Could you lay out every item below as a numbered list, with the blank lines left out?

»»

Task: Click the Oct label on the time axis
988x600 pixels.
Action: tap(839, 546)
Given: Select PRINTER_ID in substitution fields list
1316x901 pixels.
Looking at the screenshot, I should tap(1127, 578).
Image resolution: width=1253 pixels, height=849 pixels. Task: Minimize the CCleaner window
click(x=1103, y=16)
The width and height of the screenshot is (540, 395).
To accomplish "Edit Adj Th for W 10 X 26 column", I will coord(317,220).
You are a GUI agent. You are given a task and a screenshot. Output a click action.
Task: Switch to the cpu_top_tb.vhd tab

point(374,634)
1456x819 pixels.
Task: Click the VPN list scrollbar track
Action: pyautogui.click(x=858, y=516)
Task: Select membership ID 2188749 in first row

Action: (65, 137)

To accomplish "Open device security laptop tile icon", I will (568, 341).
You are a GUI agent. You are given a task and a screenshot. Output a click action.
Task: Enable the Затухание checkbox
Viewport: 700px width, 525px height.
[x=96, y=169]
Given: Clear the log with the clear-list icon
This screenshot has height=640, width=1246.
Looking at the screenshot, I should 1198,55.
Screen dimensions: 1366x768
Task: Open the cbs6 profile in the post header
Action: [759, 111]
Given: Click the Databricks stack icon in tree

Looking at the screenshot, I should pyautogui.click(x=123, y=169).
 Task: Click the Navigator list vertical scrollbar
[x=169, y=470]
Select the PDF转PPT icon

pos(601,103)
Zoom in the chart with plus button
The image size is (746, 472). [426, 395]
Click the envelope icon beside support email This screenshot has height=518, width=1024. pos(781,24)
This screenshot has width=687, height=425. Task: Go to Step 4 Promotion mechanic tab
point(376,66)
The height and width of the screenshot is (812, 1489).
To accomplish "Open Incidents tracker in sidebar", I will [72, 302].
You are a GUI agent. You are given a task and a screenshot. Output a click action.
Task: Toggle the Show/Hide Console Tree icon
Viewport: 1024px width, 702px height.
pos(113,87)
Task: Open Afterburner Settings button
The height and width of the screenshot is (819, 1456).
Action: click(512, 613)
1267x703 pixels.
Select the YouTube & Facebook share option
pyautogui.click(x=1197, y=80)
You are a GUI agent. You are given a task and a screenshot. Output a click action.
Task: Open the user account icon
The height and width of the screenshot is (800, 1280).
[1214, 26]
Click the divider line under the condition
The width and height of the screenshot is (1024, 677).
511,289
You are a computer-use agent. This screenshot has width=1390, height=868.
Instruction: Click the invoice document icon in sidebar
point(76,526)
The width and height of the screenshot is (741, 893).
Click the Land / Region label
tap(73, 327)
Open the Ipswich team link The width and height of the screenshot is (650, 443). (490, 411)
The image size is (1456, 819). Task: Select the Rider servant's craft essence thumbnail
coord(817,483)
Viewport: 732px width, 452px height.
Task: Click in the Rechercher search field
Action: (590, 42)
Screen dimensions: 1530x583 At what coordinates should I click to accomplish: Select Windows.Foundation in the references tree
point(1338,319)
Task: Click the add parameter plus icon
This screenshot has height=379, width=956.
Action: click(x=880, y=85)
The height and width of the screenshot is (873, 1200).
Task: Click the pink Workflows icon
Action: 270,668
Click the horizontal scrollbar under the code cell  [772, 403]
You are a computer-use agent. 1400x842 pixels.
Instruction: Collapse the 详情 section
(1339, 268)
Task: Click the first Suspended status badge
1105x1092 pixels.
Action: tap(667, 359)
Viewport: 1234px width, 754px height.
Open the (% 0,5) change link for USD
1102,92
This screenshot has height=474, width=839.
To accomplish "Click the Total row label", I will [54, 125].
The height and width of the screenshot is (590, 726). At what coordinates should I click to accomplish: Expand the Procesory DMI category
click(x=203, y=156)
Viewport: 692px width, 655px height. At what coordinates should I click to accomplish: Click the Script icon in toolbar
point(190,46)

««

### TASK RESPONSE
1. Task: Click the Oct label on the time axis
2. 988x600 pixels.
3. Action: tap(839, 546)
4. Given: Select PRINTER_ID in substitution fields list
5. 1316x901 pixels.
6. Looking at the screenshot, I should tap(1127, 578).
7. Image resolution: width=1253 pixels, height=849 pixels. Task: Minimize the CCleaner window
8. click(x=1103, y=16)
9. The width and height of the screenshot is (540, 395).
10. To accomplish "Edit Adj Th for W 10 X 26 column", I will coord(317,220).
11. You are a GUI agent. You are given a task and a screenshot. Output a click action.
12. Task: Switch to the cpu_top_tb.vhd tab
13. point(374,634)
14. 1456x819 pixels.
15. Task: Click the VPN list scrollbar track
16. Action: pyautogui.click(x=858, y=516)
17. Task: Select membership ID 2188749 in first row
18. Action: (65, 137)
19. To accomplish "Open device security laptop tile icon", I will (568, 341).
20. You are a GUI agent. You are given a task and a screenshot. Output a click action.
21. Task: Enable the Затухание checkbox
22. Viewport: 700px width, 525px height.
23. [x=96, y=169]
24. Given: Clear the log with the clear-list icon
25. This screenshot has height=640, width=1246.
26. Looking at the screenshot, I should 1198,55.
27. Screen dimensions: 1366x768
28. Task: Open the cbs6 profile in the post header
29. Action: [759, 111]
30. Given: Click the Databricks stack icon in tree
31. Looking at the screenshot, I should pyautogui.click(x=123, y=169).
32.  Task: Click the Navigator list vertical scrollbar
33. [x=169, y=470]
34. Select the PDF转PPT icon
35. pos(601,103)
36. Zoom in the chart with plus button
37. The image size is (746, 472). [426, 395]
38. Click the envelope icon beside support email This screenshot has height=518, width=1024. pos(781,24)
39. This screenshot has width=687, height=425. Task: Go to Step 4 Promotion mechanic tab
40. point(376,66)
41. The height and width of the screenshot is (812, 1489).
42. To accomplish "Open Incidents tracker in sidebar", I will [72, 302].
43. You are a GUI agent. You are given a task and a screenshot. Output a click action.
44. Task: Toggle the Show/Hide Console Tree icon
45. Viewport: 1024px width, 702px height.
46. pos(113,87)
47. Task: Open Afterburner Settings button
48. The height and width of the screenshot is (819, 1456).
49. Action: click(512, 613)
50. 1267x703 pixels.
51. Select the YouTube & Facebook share option
52. pyautogui.click(x=1197, y=80)
53. You are a GUI agent. You are given a task and a screenshot. Output a click action.
54. Task: Open the user account icon
55. The height and width of the screenshot is (800, 1280).
56. [1214, 26]
57. Click the divider line under the condition
58. The width and height of the screenshot is (1024, 677).
59. 511,289
60. You are a computer-use agent. This screenshot has width=1390, height=868.
61. Instruction: Click the invoice document icon in sidebar
62. point(76,526)
63. The width and height of the screenshot is (741, 893).
64. Click the Land / Region label
65. tap(73, 327)
66. Open the Ipswich team link The width and height of the screenshot is (650, 443). (490, 411)
67. The image size is (1456, 819). Task: Select the Rider servant's craft essence thumbnail
68. coord(817,483)
69. Viewport: 732px width, 452px height.
70. Task: Click in the Rechercher search field
71. Action: (590, 42)
72. Screen dimensions: 1530x583 At what coordinates should I click to accomplish: Select Windows.Foundation in the references tree
73. point(1338,319)
74. Task: Click the add parameter plus icon
75. This screenshot has height=379, width=956.
76. Action: click(x=880, y=85)
77. The height and width of the screenshot is (873, 1200).
78. Task: Click the pink Workflows icon
79. Action: 270,668
80. Click the horizontal scrollbar under the code cell  [772, 403]
81. You are a computer-use agent. 1400x842 pixels.
82. Instruction: Collapse the 详情 section
83. (1339, 268)
84. Task: Click the first Suspended status badge
85. 1105x1092 pixels.
86. Action: tap(667, 359)
87. Viewport: 1234px width, 754px height.
88. Open the (% 0,5) change link for USD
89. 1102,92
90. This screenshot has height=474, width=839.
91. To accomplish "Click the Total row label", I will [54, 125].
92. The height and width of the screenshot is (590, 726). At what coordinates should I click to accomplish: Expand the Procesory DMI category
93. click(x=203, y=156)
94. Viewport: 692px width, 655px height. At what coordinates should I click to accomplish: Click the Script icon in toolbar
95. point(190,46)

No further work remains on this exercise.